A lei 14.905 de 1/7/24 modifica o cálculo dos juros de mora, agora vinculados à taxa Selic, exceto em casos específicos ou por convenção das partes.

15/7/2024

A publicação da lei 14.905 no Diário Oficial de 1/7/24 traz um novo capítulo aos debates sobre juros de mora no inadimplemento de obrigações. Cuida-se de tema em aberto desde a revogação do Código Civil de 1916 – que fixava a taxa de juros em 6% ao ano – pelo Código Civil de 2002 cuja redação originária previa que na falta de convenção ou lei, a taxa de juros seria aquela aplicada a mora do pagamento de impostos devidos à Fazenda Nacional.

Juros são “o preço pelo uso do capital, isto é, a expressão econômica da utilização do dinheiro e, por isso mesmo, são considerados frutos civis” e por essa razão possuem dupla finalidade: Remunerar o credor pela privação do capital próprio e pagar o risco do inadimplemento.

Essas duas funções dão origem a duas espécies de juros: Juros compensatórios, que se destinam a remunerar o capital disponibilizado pelo credor2; e juros moratórios (ou de mora), esses destinados a reduzir os riscos da mora e indenizar o credor caso sobrevenha inadimplemento.

Além dessa classificação, podemos também distinguir os juros em convencionais, quando arbitrados pelas partes da relação obrigacional ou legal, se fixados em lei.

Durante a vigência do Código Civil de 1916 a taxa de juros de mora, ou seja, os juros decorrentes do inadimplemento, estavam fixadas em 6% ao ano, calculados de forma simples. Com a vigência do Código Civil de 2022, passou-se a adotar a taxa de juros pagas à Fazenda Pública, o que levou a controvérsias doutrinárias e jurisprudenciais sobre qual seria exatamente essa taxa.

Inicialmente, o STJ oscilou entre a determinação de uso da SELIC3 e da aplicação do art. 161, § 1º, do CTN que fixava a taxa de juros em 1% ao mês.4 Diante das dificuldades de apuração da taxa de juros na SELIC, a qual é composta de juros e correção monetária, somada a aprovação do enunciado 205 na I Jornada de Direito Civil do CNJ, o STJ acabou adotando a tese da aplicação do art. 161, § 1º, do CTN, fixando os juros de mora em 1% ao mês ou 12% ao ano, no que foi seguido pelos demais órgãos do Poder Judiciário.

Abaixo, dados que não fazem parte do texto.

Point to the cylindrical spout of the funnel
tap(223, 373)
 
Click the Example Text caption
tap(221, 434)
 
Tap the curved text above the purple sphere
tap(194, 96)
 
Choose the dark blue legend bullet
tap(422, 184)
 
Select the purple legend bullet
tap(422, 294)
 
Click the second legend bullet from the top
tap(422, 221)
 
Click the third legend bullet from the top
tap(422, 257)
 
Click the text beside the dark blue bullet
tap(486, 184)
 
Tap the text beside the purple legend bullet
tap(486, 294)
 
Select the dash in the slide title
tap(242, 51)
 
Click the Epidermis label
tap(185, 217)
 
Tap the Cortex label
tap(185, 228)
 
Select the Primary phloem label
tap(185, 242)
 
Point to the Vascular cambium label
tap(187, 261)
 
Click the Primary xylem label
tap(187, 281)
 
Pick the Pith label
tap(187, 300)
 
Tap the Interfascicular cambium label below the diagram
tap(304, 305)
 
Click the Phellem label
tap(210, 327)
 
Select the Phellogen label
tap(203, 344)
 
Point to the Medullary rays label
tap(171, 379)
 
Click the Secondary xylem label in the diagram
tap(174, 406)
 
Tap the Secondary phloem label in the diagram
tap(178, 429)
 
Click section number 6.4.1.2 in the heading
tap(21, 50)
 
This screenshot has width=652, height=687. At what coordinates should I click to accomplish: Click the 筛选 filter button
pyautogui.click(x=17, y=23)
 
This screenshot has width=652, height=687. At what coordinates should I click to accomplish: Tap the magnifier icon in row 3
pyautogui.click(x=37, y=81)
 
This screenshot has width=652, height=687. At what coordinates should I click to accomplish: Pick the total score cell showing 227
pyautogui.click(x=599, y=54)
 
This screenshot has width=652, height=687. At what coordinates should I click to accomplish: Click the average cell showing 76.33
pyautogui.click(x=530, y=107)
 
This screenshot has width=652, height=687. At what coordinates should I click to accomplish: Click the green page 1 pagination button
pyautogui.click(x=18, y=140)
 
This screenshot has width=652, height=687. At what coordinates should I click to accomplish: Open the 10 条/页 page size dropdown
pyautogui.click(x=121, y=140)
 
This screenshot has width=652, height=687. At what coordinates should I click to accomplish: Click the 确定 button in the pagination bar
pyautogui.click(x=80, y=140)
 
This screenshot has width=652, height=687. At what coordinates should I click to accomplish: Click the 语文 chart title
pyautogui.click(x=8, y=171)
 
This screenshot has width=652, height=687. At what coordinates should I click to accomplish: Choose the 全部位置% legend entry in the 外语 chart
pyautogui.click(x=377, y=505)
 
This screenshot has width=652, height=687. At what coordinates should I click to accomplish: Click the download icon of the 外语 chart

Não estão muito claros os motivos pelos quais a taxa de juros de mora retornou ao debate, mas em 1/7 foi publicada a lei 14.905 que altera o art. 406 do Código Civil de 2002 para determinar que “a taxa legal corresponderá à taxa referencial do Selic - Sistema Especial de Liquidação e de Custódia, deduzido o índice de atualização monetária de que trata o parágrafo único do art. 389 deste Código”, salvo se houver convenção entre as partes ou previsão legal diferente.

Existem consequências bastante importantes na alteração legislativa, especialmente algumas que irão prejudicar grupos específicos de pessoas, como, por exemplo, mulheres, crianças e trabalhadores em geral.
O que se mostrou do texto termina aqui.